Back to the basic group however.  It would be made up of people…real people living in every area of the country who are currently fighting for change.  These people would have a background and a network that they would represent when they came to the super advocacy table.

The group would have people knowledgeable in numbers and finance.  There would be people with a scientific background who could amass journal data.  There would be people knowledgeable in media who would change our reputation from quiet and passive to strong and loud.

What do you think of the idea of a group dedicated to advocacy alone? Again,  group that would not fund research or send kids to camp.  It would not provide pumps or supplies.  It would seek access for everyone. It would seek access to safety in schools. It would seek access to the most advance medical technology at a reasonable cost.  It would seek fairness amid insurance companies. It would seek assistance for seniors.

What else would your super group need? Who would you want to see involved? How would you fund it? What would you do to make the voice of the Canadian diabetes community louder?

Please let me know.  This really has me thinking.

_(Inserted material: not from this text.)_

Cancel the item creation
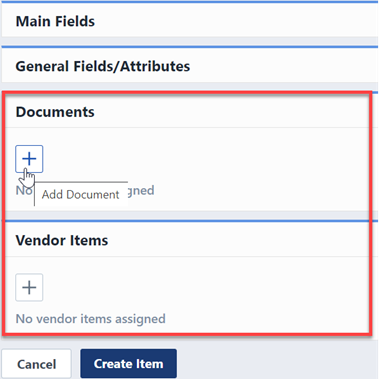380x379 pixels. point(36,364)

Hopefully it has you thinking as well. super cape

Saddle Sores


My sons came to visit for a weekend over the Christmas holidays.  The visit was short but very much appreciated. It took a minute or two to get back into the hang of having diabetes in our house.  Sadly however, we quickly fell into the routine of…

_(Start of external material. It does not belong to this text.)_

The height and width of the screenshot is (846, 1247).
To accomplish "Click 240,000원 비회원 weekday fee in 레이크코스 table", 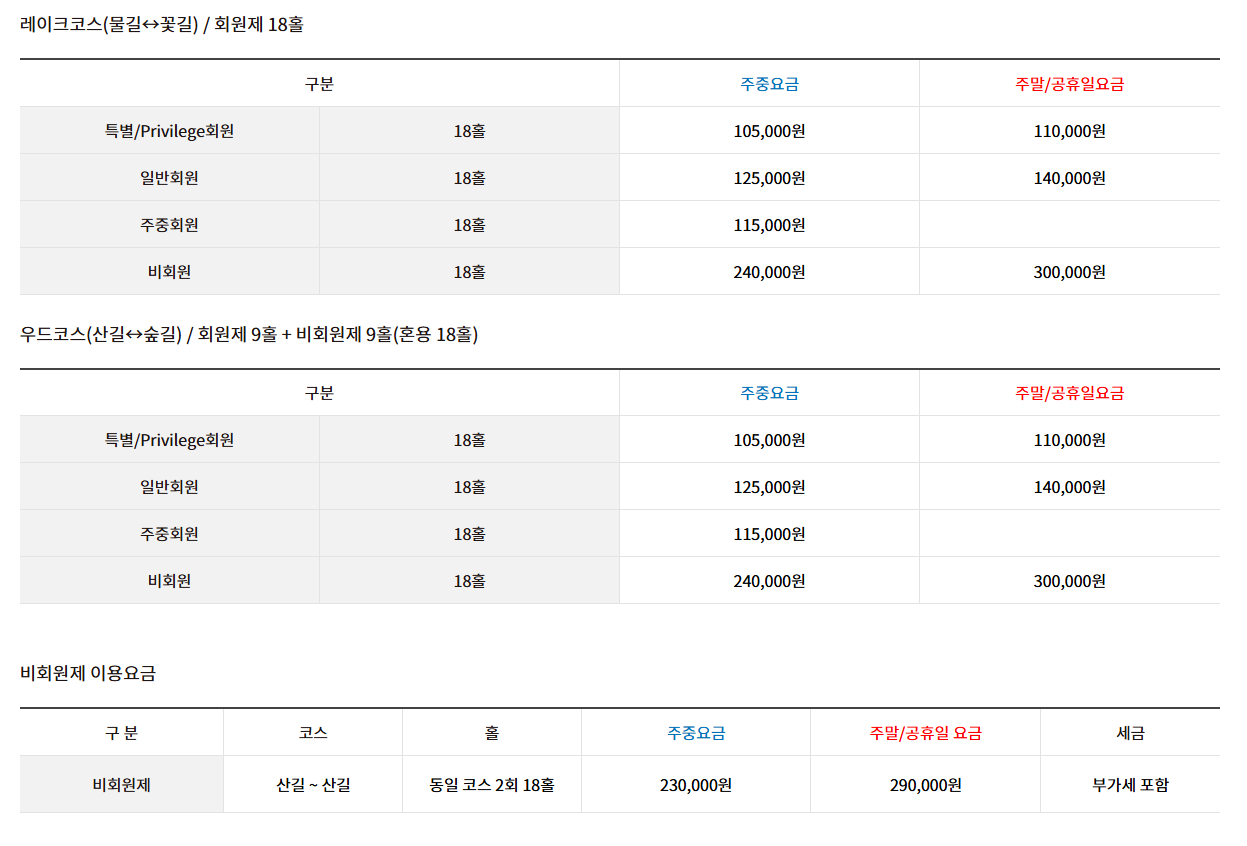I will click(x=769, y=272).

“Did you test before eating that?”

“How much did you bolus?”

“How many carbs do you think are in those candies?”

My children are now young adults and while I always said that I would test my youngest son any time he was in my house, I also try to respect his privacy.  This means that when he is here, I ask him ahead of time if he wants me to test him at night.  The answer is always the same…YES!

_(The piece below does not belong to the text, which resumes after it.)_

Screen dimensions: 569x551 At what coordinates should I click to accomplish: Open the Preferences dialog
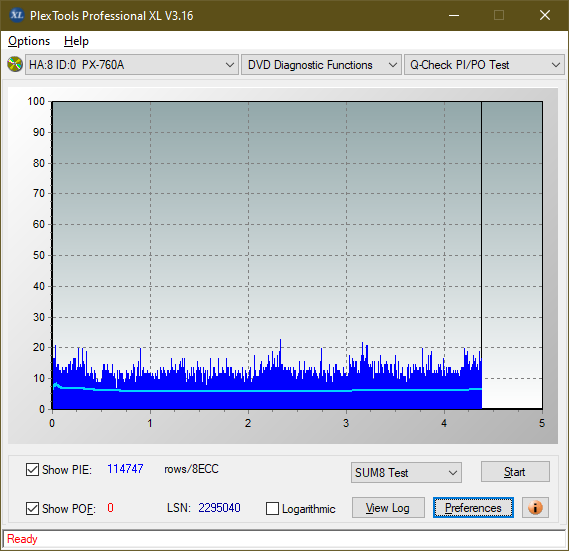473,507
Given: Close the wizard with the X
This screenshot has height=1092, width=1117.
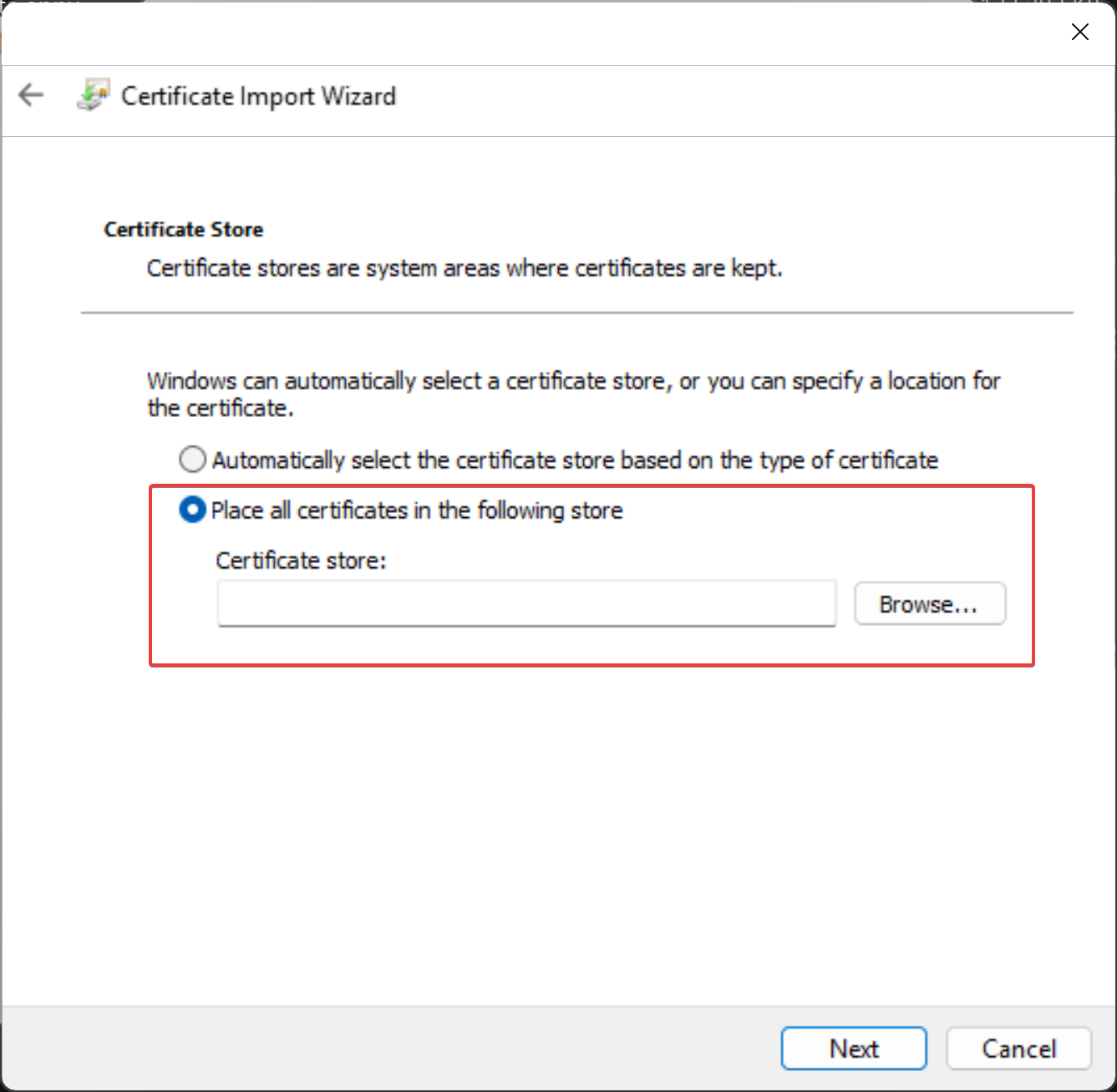Looking at the screenshot, I should click(x=1079, y=32).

This time around I thought of my mom as I struggled to test at night.  My mom had taken my children at certain times when they were growing up.  As long as I gave her carb counts and a testing schedule, she was good to go!  After the fact she would regale me with tales of sweat trying to get blood out of my son’s fingers at 3am.

Now it was my turn.  The meter had changed.  We were finally getting around to trying out his new Dario.  The pump was one that I had never used except during vacations.  I was a newbie…and it showed!

I struggled to get blood.  The Dario has no back light so it was a challenge to see if the blood was actually hitting the right part of the test strip.  I had the strip in backwards. I still didn’t have enough blood.  And so the fight continued.  My son woke up more than once during these “helpful” nighttime sessions.

I had to figure out how to correct with the “new” pump.  I can correct on a Cozmo in my sleep.  This pump is not a Cozmo.  After I was shown by a sleepy young man how to bolus a correction it made sense but as I was scrolling through the pump screens at 4am, there were some not nice words being said!

I don’t know if I was a lot of help to my son.  I don’t know if he got a break but for three days there was someone else to bounce numbers off of.  For three days there was someone else to be up during the night.  I know he appreciated it but being back in the diabetes saddle definitely gets a bit more challenging with time!